My name is Dani and I am a gay man turning 40 at the end of November where I and my spouse Bert are Canadian Citizens living in Yautepec, Morelos in Mexico and are looking to make new friends who are either male or female or even both for friendship either gay, bisexual, or even heterosexual.
My spouse Bert and I are very nice people looking to make new friends with other nice people where we like to do alot of other things that are fun and not really crazy with other friends we know here.
If you're interested, please contact me here, and I will definitely get back to you with a way of contact.


"Hugs from";

Dani and Bert.


----------



## Steve Hazzard (Sep 22, 2007)

daniv said:


> Hello there.
> My name is Dani and I am a gay man turning 40 at the end of November where I and my spouse Bert are Canadian Citizens living in Yautepec, Morelos in Mexico and are looking to make new friends who are either male or female or even both for friendship either gay, bisexual, or even heterosexual.
> My spouse Bert and I are very nice people looking to make new friends with other nice people where we like to do alot of other things that are fun and not really crazy with other friends we know here.
> If you're interested, please contact me here, and I will definitely get back to you with a way of contact.
> ...


Hi Dani and welcome to the forum! I'm gratified to read that you're comfortable with all the sexual orientations! Check the forum thread subjects and you'll find some gay and lesbian persons that have posted on this forum. I believe that the one person's name is Larry Dollinger (close!), but I don't recall his location. It's worth a few minutes of your time. Good luck!


----------



## daniv (Nov 15, 2007)

hi there steve it's dani here.
where are you located?
thanks for the really nice message, it's very nice to hear from you.
i was wondering if you'd like to get to know bert and i as friends?
i am having my birthday party at our house on december 1st where we live in yautepec in morelos state and was wondering if you'd like to come and even bring a significant other?
please get back to me here and also let me know if you'd like to have my e-mail address and also if you'd also like to chat with me on windows live messenger service?


hugs from;

dani.


----------



## Stravinsky (Aug 12, 2007)

daniv said:


> hi there steve it's dani here.
> where are you located?
> thanks for the really nice message, it's very nice to hear from you.
> i was wondering if you'd like to get to know bert and i as friends?
> ...


Might be a bit far to come Dani ...... Steves in Wilkes-Barre, Pennsylvania USA, as you can see from his profile.

Good luck with your quest though


----------



## Steve Hazzard (Sep 22, 2007)

daniv said:


> hi there steve it's dani here.
> where are you located?
> thanks for the really nice message, it's very nice to hear from you.
> i was wondering if you'd like to get to know bert and i as friends?
> ...


Hi Dani!
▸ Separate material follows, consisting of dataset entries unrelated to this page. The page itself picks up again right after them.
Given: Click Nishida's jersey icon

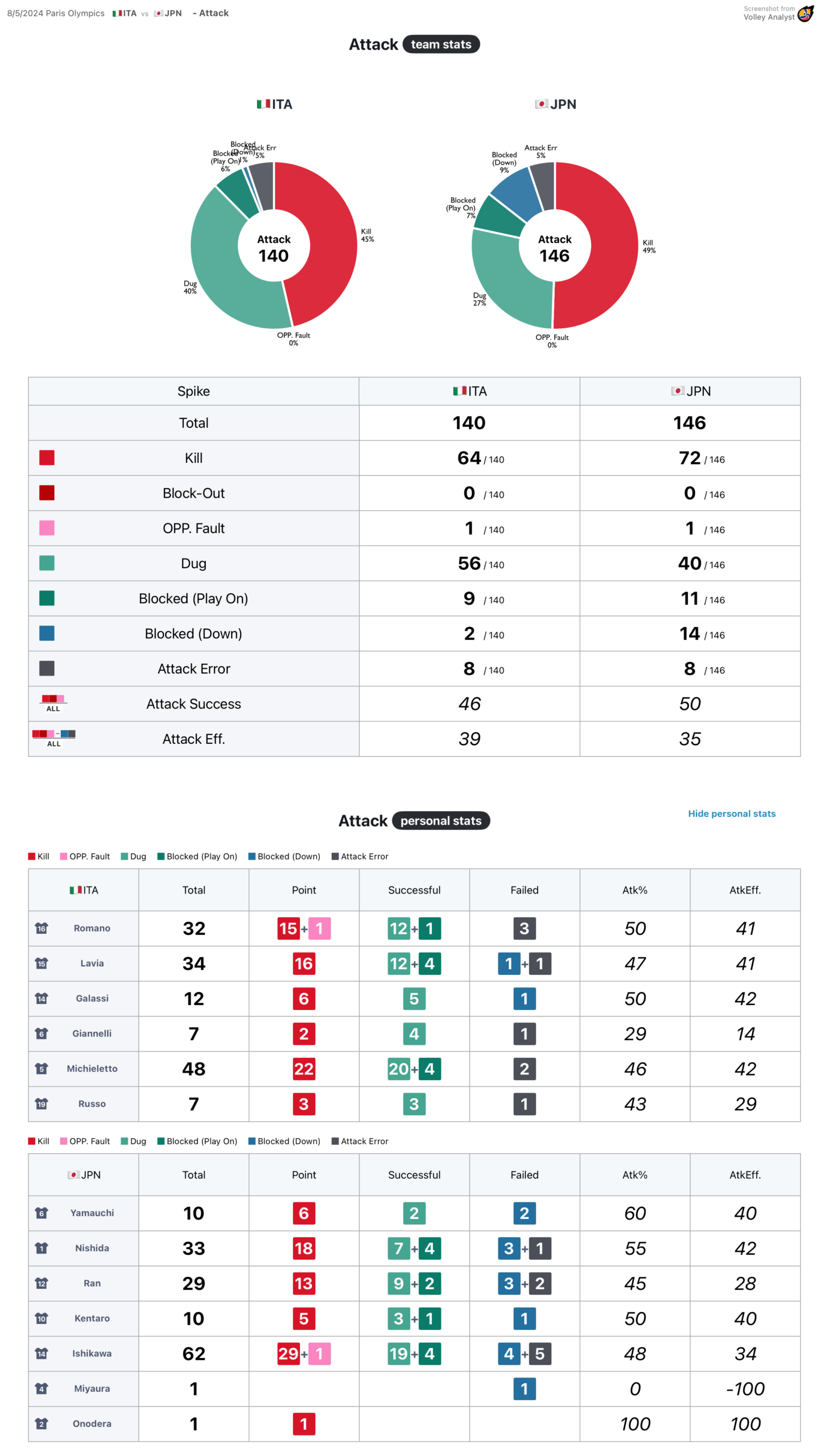Looking at the screenshot, I should click(x=42, y=1248).

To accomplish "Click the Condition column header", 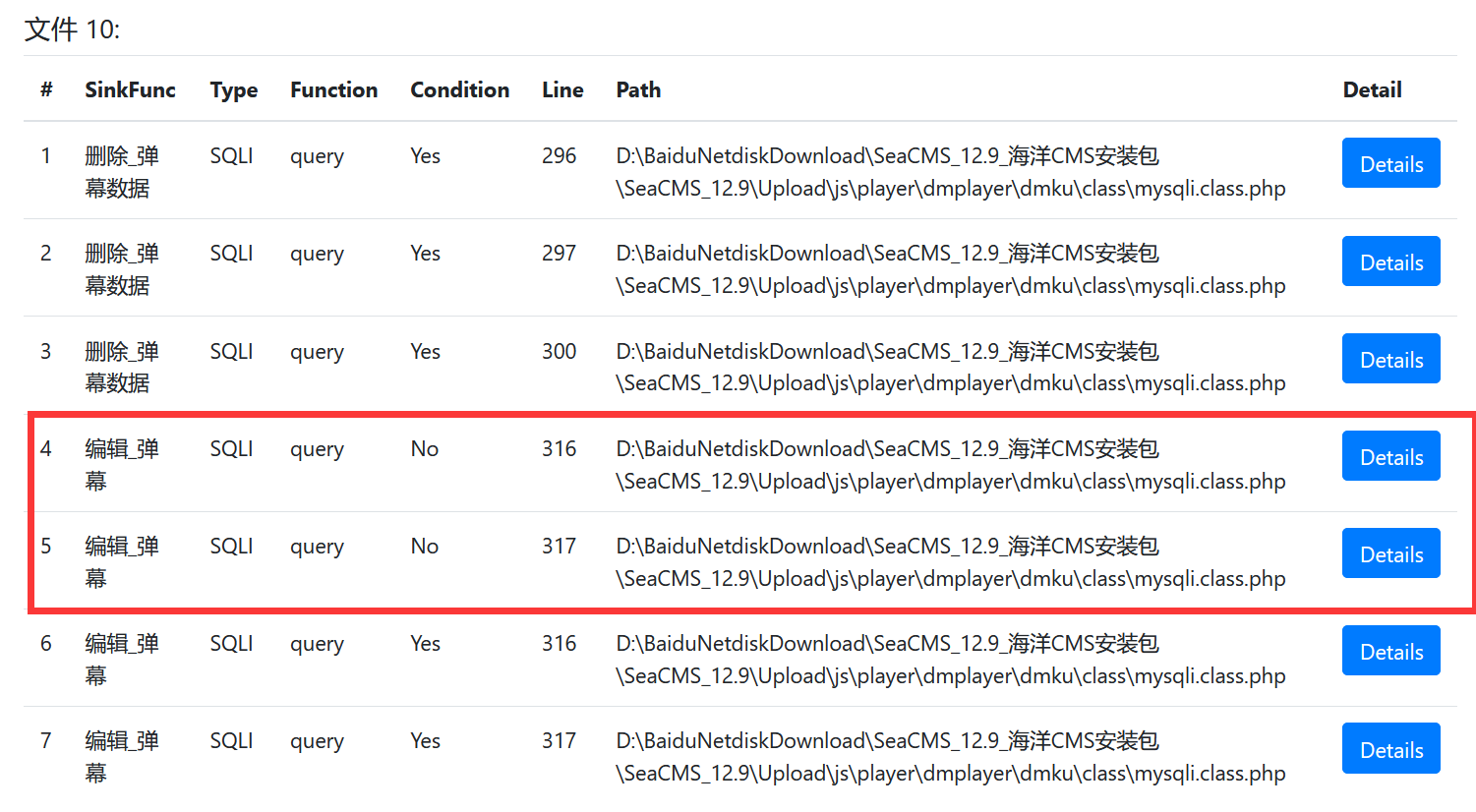I will tap(459, 90).
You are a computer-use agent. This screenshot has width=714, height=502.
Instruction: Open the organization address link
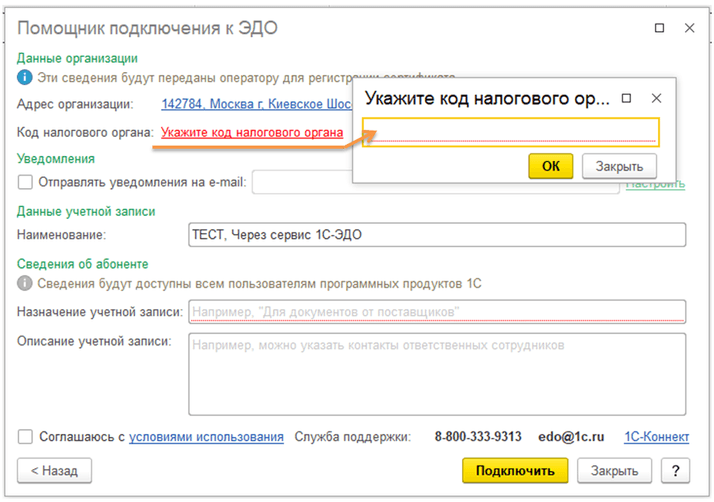pyautogui.click(x=256, y=104)
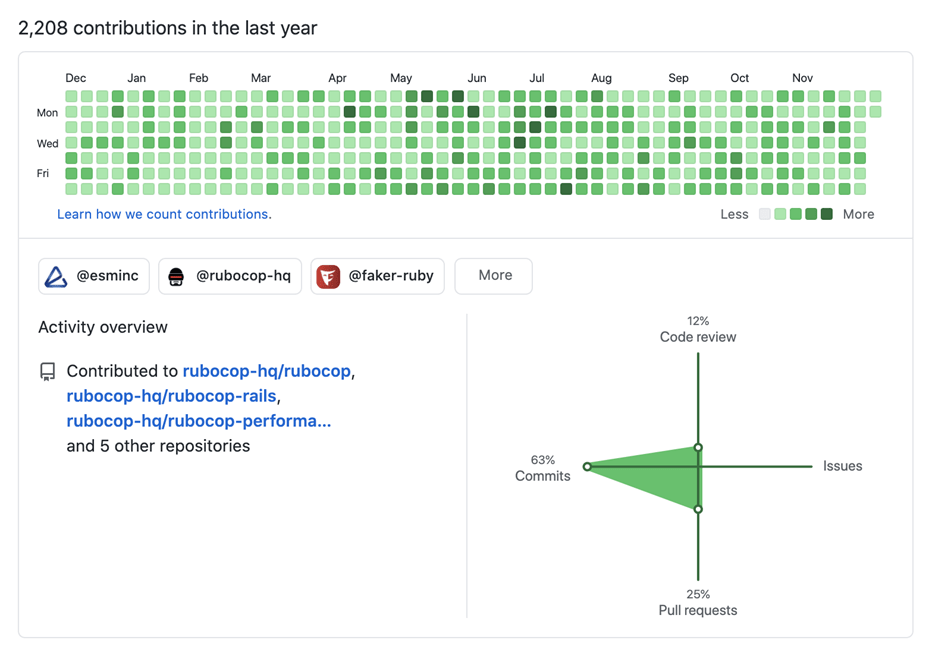Filter activity by @faker-ruby organization

click(x=377, y=276)
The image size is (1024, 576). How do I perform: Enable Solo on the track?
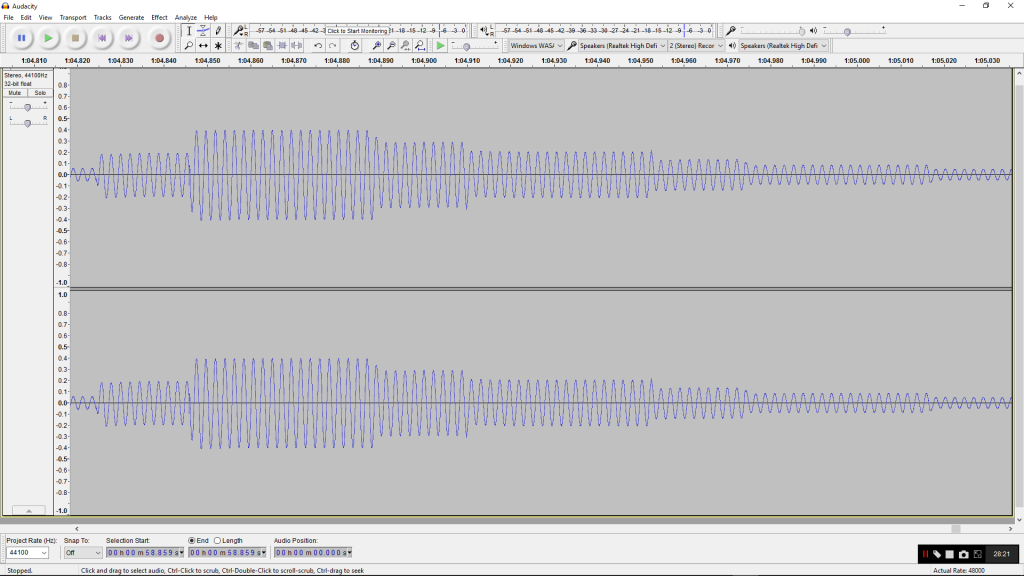pyautogui.click(x=38, y=92)
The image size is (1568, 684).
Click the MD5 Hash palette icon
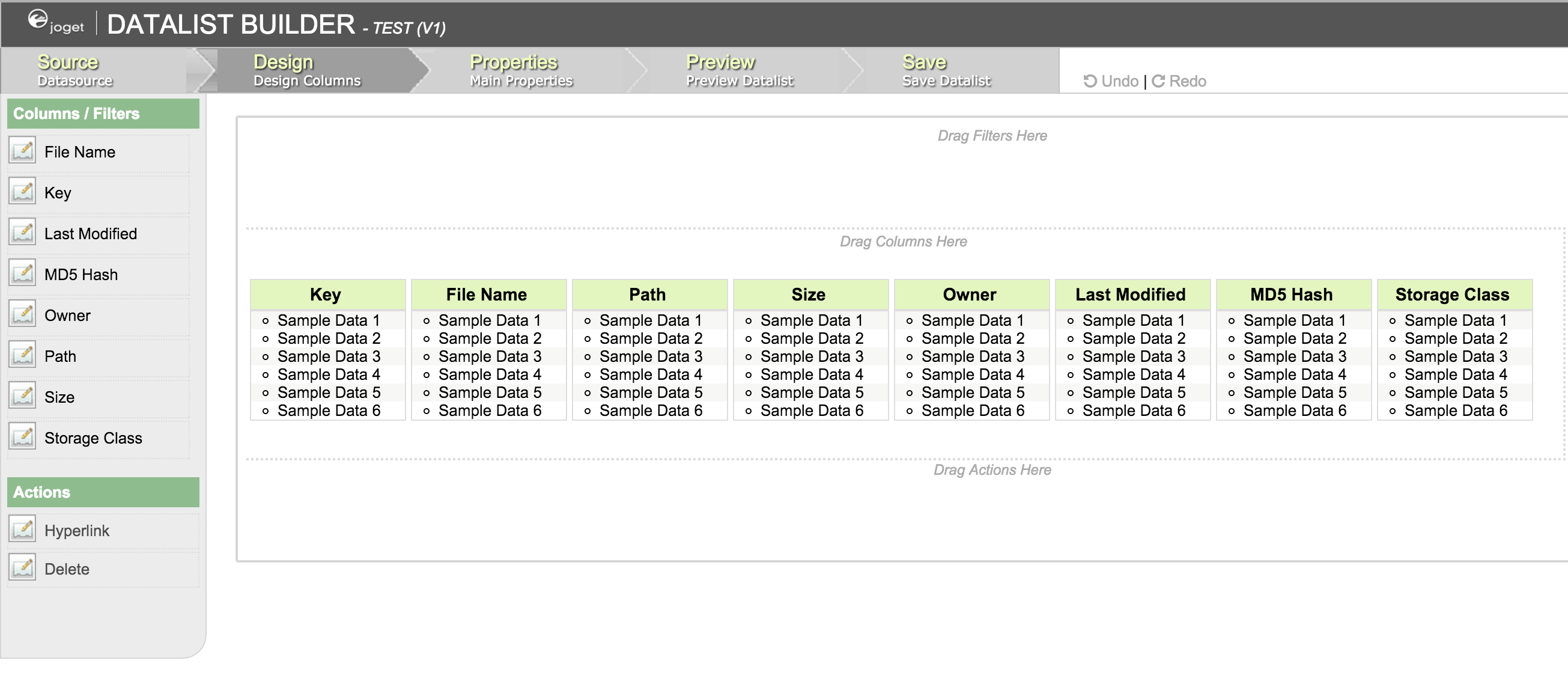pyautogui.click(x=22, y=273)
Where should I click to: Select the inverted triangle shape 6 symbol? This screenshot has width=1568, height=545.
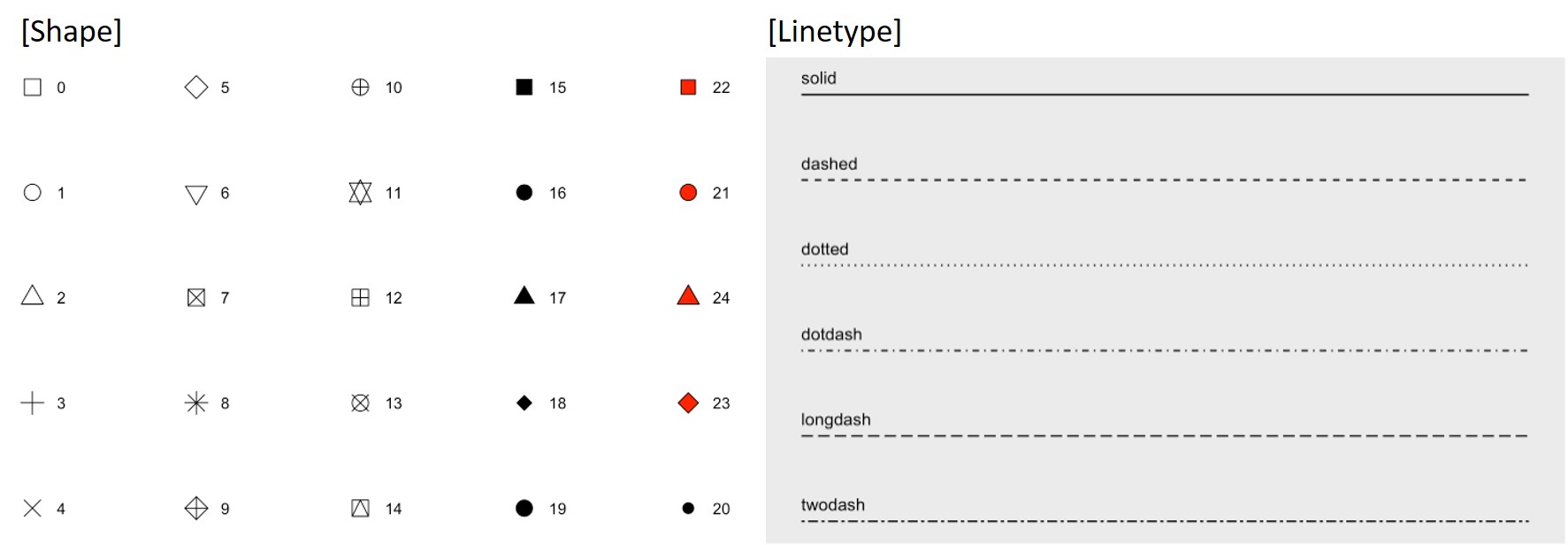tap(196, 195)
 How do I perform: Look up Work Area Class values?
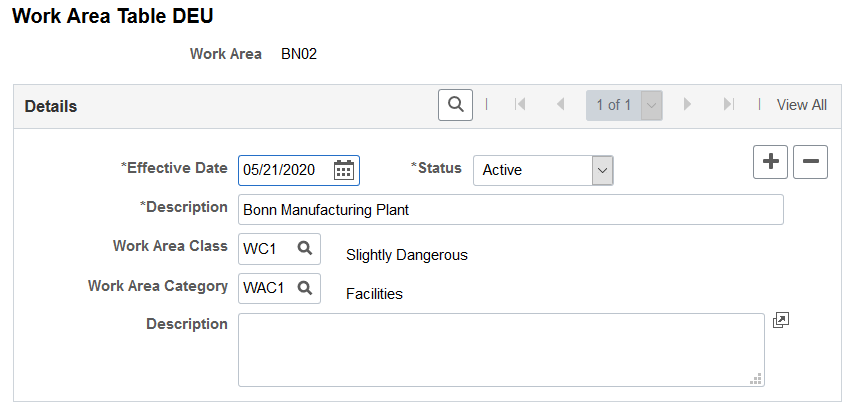(305, 248)
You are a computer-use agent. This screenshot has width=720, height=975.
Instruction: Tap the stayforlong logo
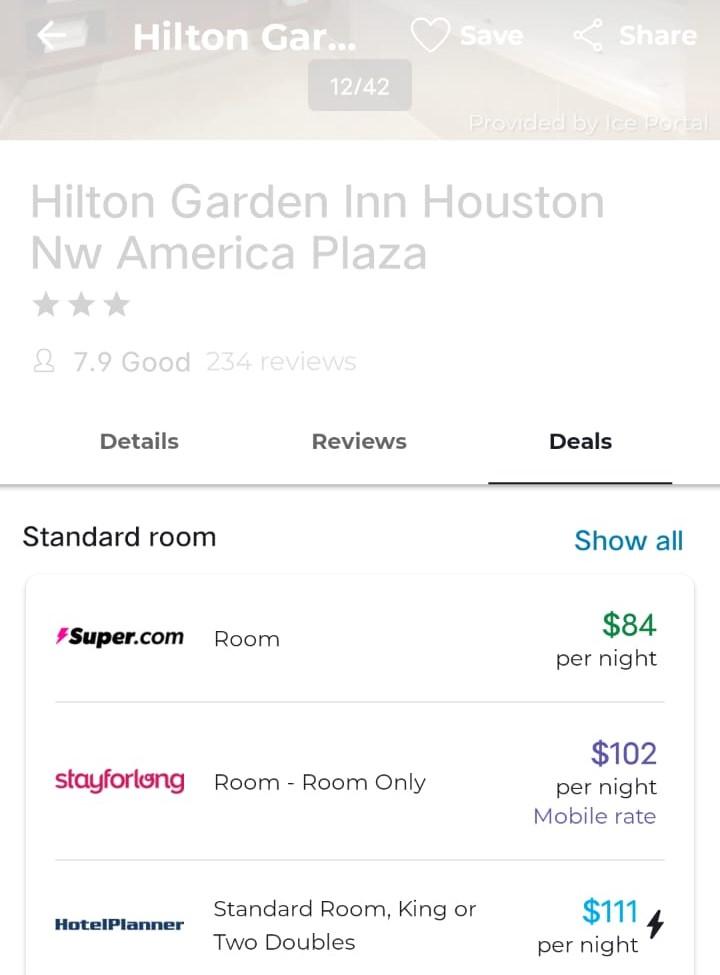[x=119, y=780]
Thanks for the invitation! Unfortunately, as you can see by my profile, I'm about 2800 miles away! Thanks to the forum moderator for noting that little detail! I plan to move to Mexico during 2010 to Cuidad de Cuernavaca, which is about 75km south of the D.F. Lo siento, pero I do not chat online! I'm a heterosexual hombre, pero my email address is in the clear. Feliz Cumpleanos y mas muchos para divertirse en los anos proximos!


----------



## Farmer Jo (Dec 17, 2008)

*What's it like?*

Hey Dani & Bert...

Are you still there? (your post was in 2007) If so, what is it like? My wife & I (we are legally married, from Vancouver, BC) are thinking about retiring in Mexico and our friend (gay man) from Mexico City recommends the Morelos State (We were originally thinking Taxco, because of the nice year round weather.) We are just wondering what it is like where you are and do you enjoy living there?

Many thanks, Farmer Jo


----------